Extract provided:
\documentclass{article}

\usepackage{supertabular}
\usepackage{amsmath}
\usepackage{amssymb}
\usepackage{stmaryrd}
\usepackage{xcolor}
\usepackage{fullpage}
\usepackage{multirow}
\usepackage{url}

\newcommand{\ghcfile}[1]{\textsl{#1}}
\newcommand{\arraylabel}[1]{\multicolumn{2}{l}{\!\!\!\!\!\!\!\!\!\text{\underline{#1}:}}}

\input{StgOtt}

% increase spacing between rules for ease of reading:
\renewcommand{\ottusedrule}[1]{\[#1\]\\[1ex]}

\setlength{\parindent}{0in}
\setlength{\parskip}{1ex}

\newcommand{\gram}[1]{\ottgrammartabular{#1\ottafterlastrule}}

\title{The Spineless Tagless G-Machine, as implemented by GHC}

\begin{document}

\maketitle

\section{Introduction}

This document presents the syntax of STG, and the cost semantics utilized
for profiling.  While this document will be primarily useful for people
looking to work on profiling in GHC, the hope is that this will eventually
expanded to also have operational semantics for modern STG.

Listed entries:
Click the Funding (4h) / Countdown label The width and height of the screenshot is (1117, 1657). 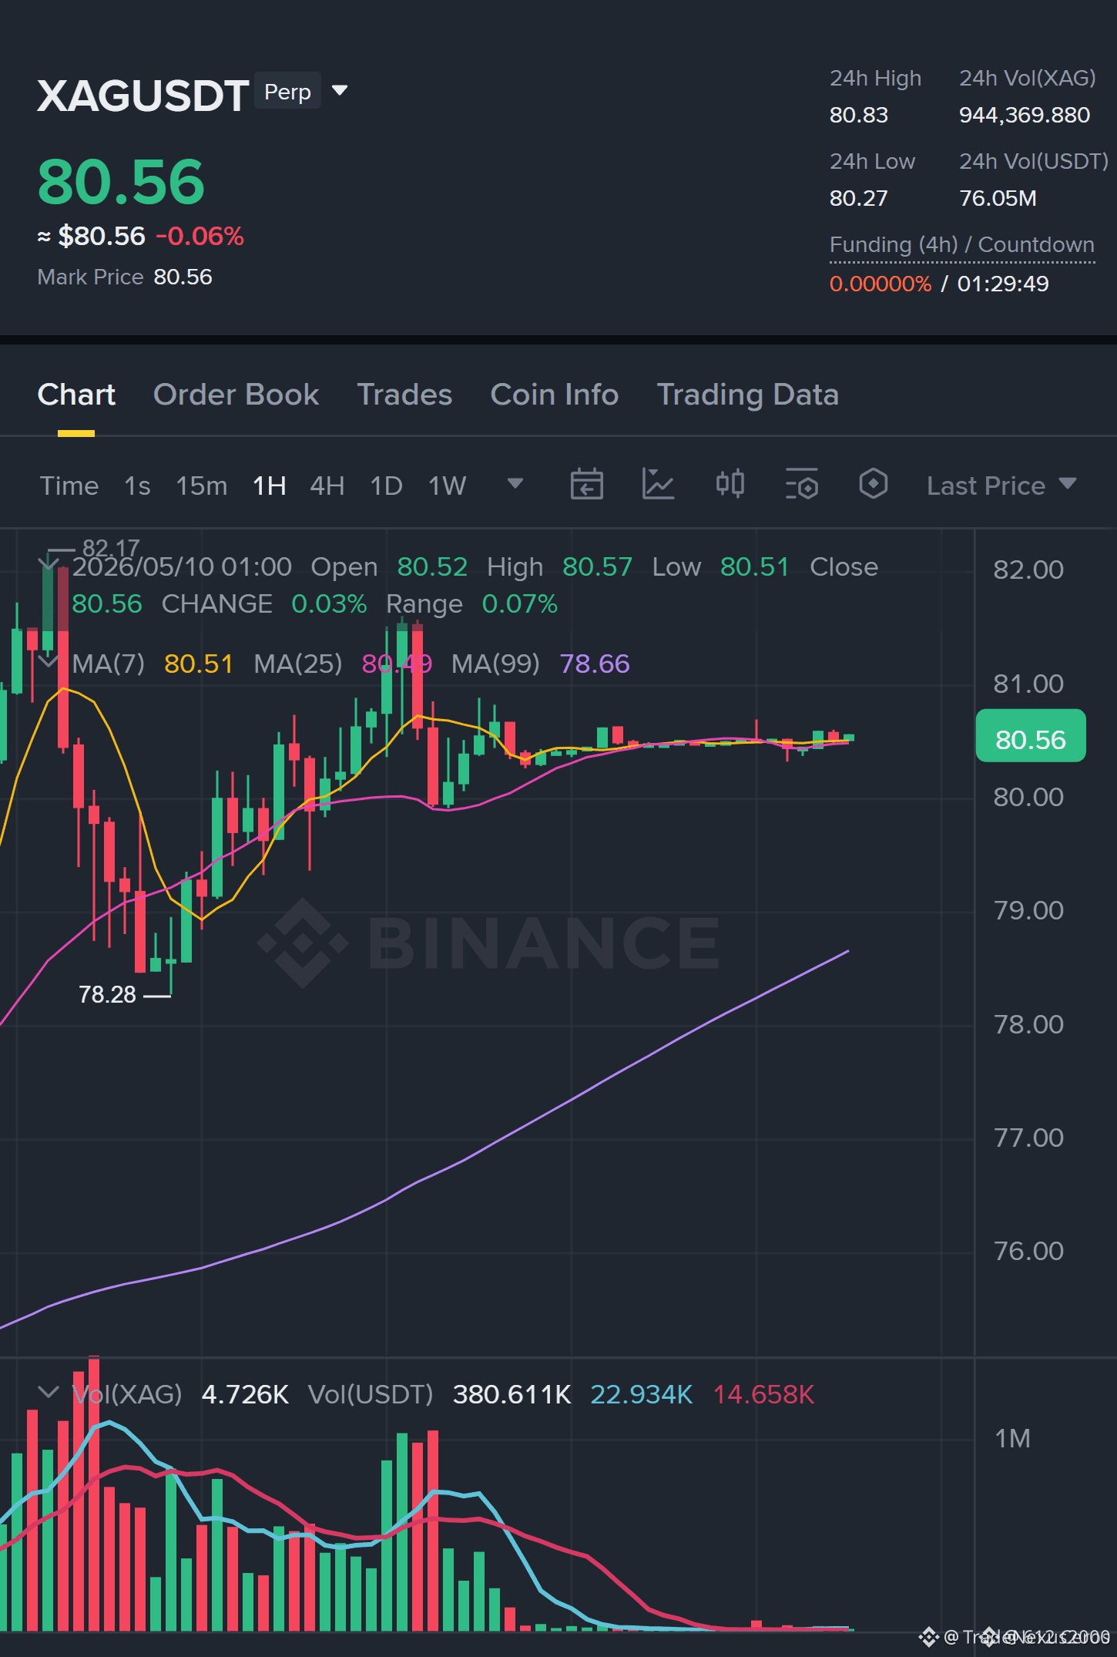(962, 245)
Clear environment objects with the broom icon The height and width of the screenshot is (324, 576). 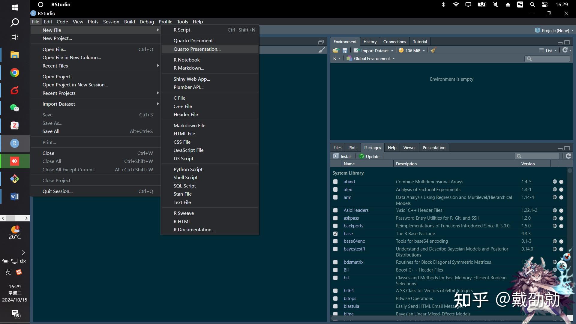click(x=433, y=50)
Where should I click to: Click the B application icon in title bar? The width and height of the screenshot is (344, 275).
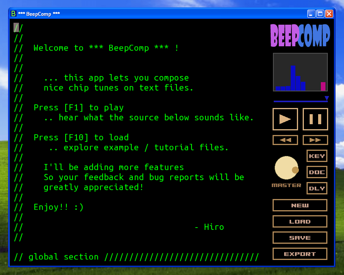coord(14,14)
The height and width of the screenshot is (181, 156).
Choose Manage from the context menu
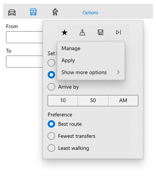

Given task 1: In the STG document source, why is \ottusedrule redefined? Answer in one to three sentences.
Given task 2: What two things does the STG document source say the document presents?
Given task 3: Can you shorten the paragraph beginning "This document presents the syntax of STG" from the STG document source while keeping its main facts?

Full solution 1: It is redefined to add more spacing between rules. The comment above it says this is for ease of reading.

Full solution 2: The syntax of STG and the cost semantics used for profiling.

Full solution 3: The document gives STG's syntax and the cost semantics used for profiling. It is mainly aimed at those working on profiling in GHC, and it is hoped that it will later also cover operational semantics for modern STG.